===== Records for processing

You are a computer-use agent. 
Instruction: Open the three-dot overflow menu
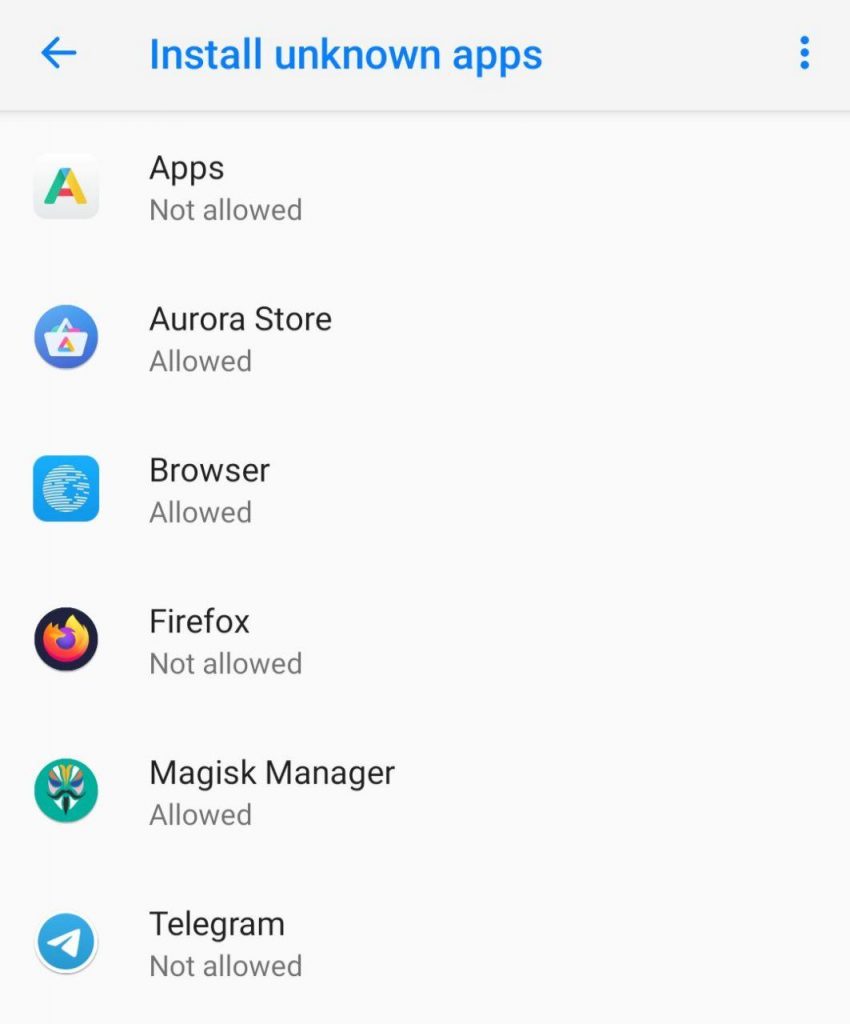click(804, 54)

==========
===== Records for processing

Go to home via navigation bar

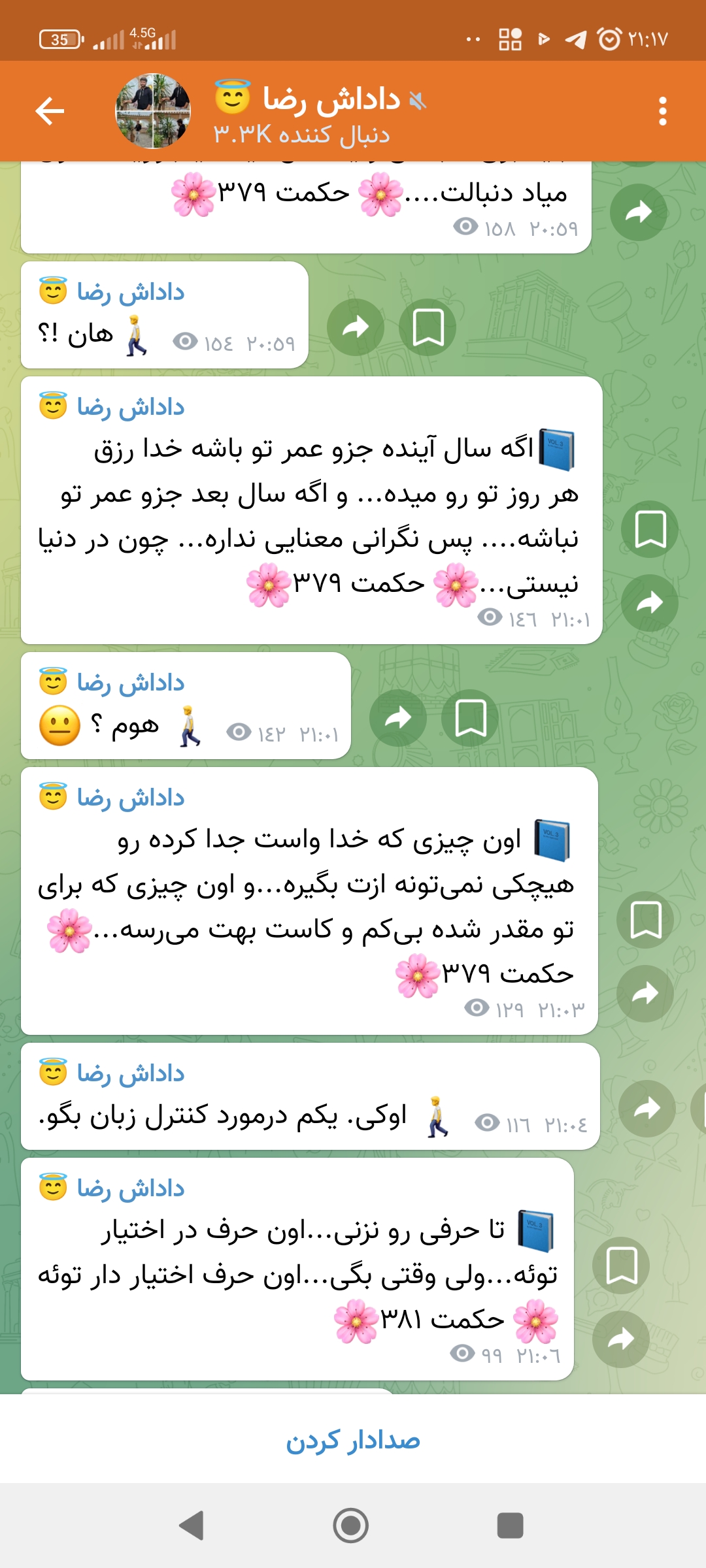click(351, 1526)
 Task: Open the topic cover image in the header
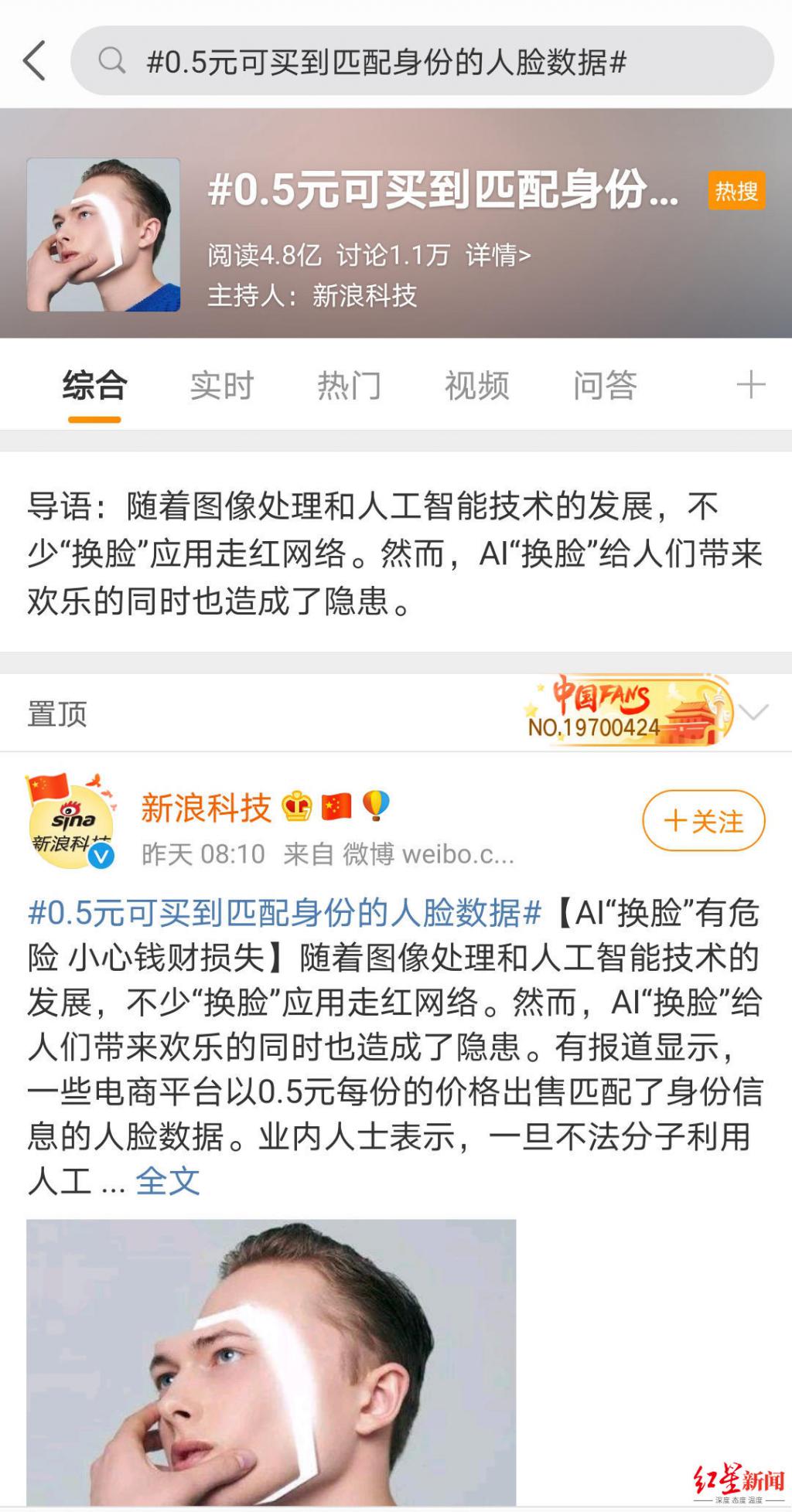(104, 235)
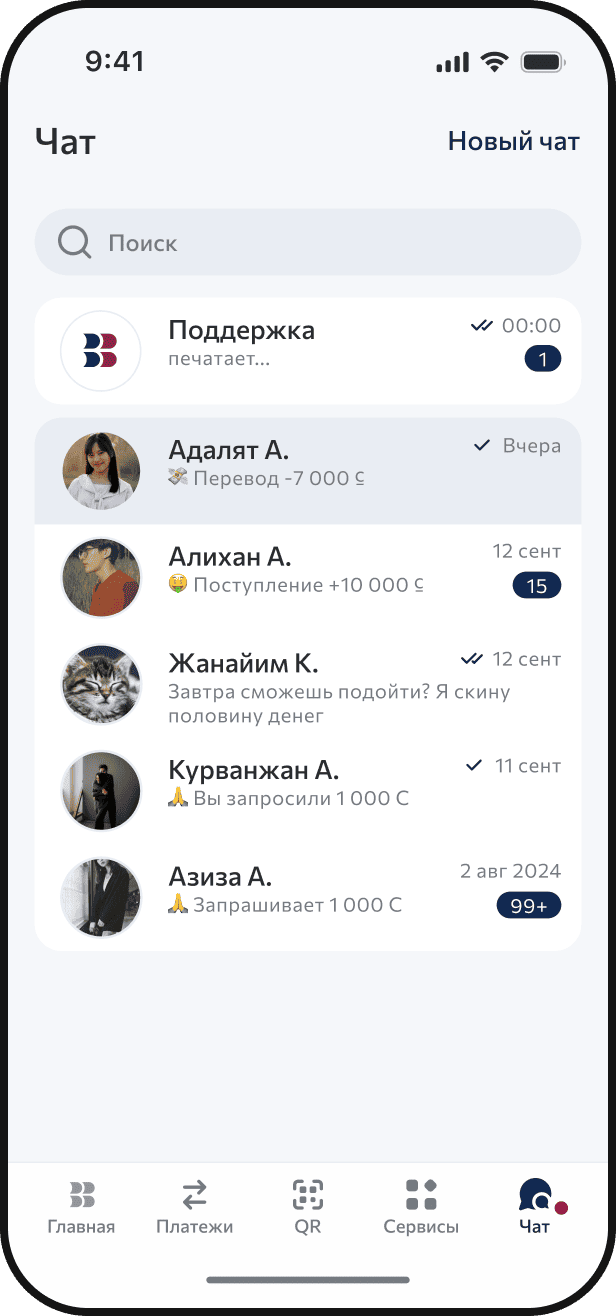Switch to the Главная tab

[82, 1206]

==========

→ Aim of the exercise
Convert everything from the line containing "You are a computer-use agent." down to the line containing "click(804, 54)" into a two-column CSV with the columns input and output, one line per row. Put each field in quotes, replace line breaks with spaces, and leave out the pictures.

→ Solution below
input,output
"You are a computer-use agent. Instruction: Open the three-dot overflow menu","click(804, 54)"